* WHAT THIS TASK INVOLVES *
Find each line in the data below that contains the string "label", where case counts, and copy those lines out.

* EXCERPTED RECORDS *
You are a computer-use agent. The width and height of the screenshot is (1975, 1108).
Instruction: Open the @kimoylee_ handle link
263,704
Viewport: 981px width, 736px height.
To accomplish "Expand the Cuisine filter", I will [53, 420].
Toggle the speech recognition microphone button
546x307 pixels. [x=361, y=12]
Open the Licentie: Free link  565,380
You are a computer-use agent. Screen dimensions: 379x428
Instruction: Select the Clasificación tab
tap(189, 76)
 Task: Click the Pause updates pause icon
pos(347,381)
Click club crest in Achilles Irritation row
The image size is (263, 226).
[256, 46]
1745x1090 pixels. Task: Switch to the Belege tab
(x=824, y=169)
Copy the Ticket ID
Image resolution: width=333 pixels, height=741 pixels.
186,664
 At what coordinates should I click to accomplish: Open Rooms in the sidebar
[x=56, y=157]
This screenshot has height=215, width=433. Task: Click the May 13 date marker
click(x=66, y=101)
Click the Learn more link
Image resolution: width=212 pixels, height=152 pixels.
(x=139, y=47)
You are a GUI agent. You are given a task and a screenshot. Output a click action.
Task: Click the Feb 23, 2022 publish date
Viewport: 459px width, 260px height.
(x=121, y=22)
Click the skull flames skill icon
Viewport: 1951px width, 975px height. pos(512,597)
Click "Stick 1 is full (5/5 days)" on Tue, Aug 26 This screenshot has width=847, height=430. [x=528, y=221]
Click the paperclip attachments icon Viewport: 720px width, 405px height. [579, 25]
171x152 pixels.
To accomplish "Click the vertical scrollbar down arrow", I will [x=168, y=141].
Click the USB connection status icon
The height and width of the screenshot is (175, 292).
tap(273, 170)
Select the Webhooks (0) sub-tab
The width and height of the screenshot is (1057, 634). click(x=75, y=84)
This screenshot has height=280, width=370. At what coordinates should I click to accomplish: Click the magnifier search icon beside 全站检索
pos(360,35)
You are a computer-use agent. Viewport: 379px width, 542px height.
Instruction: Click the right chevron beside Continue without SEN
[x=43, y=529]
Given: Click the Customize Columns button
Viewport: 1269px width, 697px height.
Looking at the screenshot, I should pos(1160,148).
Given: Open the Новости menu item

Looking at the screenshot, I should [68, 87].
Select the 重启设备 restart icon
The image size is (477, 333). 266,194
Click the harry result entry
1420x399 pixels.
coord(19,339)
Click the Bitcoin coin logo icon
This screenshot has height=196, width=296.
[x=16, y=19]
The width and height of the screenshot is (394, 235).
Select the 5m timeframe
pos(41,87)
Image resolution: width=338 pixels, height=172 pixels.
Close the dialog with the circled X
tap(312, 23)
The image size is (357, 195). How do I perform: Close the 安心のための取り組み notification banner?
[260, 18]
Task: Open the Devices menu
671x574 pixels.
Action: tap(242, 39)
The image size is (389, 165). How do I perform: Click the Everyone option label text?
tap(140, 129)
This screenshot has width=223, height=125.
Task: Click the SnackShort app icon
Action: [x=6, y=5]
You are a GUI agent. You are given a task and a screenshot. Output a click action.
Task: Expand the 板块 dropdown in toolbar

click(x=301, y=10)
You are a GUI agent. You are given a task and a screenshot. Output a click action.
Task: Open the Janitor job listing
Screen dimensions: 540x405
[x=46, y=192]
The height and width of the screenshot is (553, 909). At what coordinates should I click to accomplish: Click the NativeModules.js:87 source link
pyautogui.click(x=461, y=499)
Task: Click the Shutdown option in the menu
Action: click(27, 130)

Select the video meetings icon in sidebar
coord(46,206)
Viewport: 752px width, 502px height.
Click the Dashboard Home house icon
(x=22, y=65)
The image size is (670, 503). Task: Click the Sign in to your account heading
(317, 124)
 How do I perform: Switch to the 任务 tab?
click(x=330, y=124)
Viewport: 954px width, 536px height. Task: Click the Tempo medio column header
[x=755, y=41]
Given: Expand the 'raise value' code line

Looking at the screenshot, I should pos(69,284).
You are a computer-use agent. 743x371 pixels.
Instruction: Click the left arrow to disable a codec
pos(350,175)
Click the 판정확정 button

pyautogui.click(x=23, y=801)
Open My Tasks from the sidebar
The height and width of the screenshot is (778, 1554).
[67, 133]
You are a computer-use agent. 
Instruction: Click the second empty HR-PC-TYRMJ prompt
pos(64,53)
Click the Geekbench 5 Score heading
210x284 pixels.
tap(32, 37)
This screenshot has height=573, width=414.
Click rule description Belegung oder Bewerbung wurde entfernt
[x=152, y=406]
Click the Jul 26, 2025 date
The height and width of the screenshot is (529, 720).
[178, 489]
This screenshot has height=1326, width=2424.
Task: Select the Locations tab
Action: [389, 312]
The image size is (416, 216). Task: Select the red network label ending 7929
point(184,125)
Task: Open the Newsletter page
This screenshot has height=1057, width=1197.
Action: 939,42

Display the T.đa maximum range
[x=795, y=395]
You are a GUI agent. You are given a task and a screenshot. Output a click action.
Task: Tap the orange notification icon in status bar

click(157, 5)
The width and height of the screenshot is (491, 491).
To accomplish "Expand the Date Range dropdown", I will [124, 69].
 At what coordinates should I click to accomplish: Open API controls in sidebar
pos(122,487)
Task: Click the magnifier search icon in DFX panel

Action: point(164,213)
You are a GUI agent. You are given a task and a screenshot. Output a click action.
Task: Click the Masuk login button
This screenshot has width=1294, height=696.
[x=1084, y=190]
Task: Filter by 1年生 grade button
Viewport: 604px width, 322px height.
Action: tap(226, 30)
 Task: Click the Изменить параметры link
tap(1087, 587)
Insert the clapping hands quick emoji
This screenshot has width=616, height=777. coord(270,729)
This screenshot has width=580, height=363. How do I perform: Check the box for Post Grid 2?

* TASK ANSWER *
The image size is (389, 165). How do I perform: Click the Everyone option label text?
The image size is (416, 216). Task: Select the red network label ending 7929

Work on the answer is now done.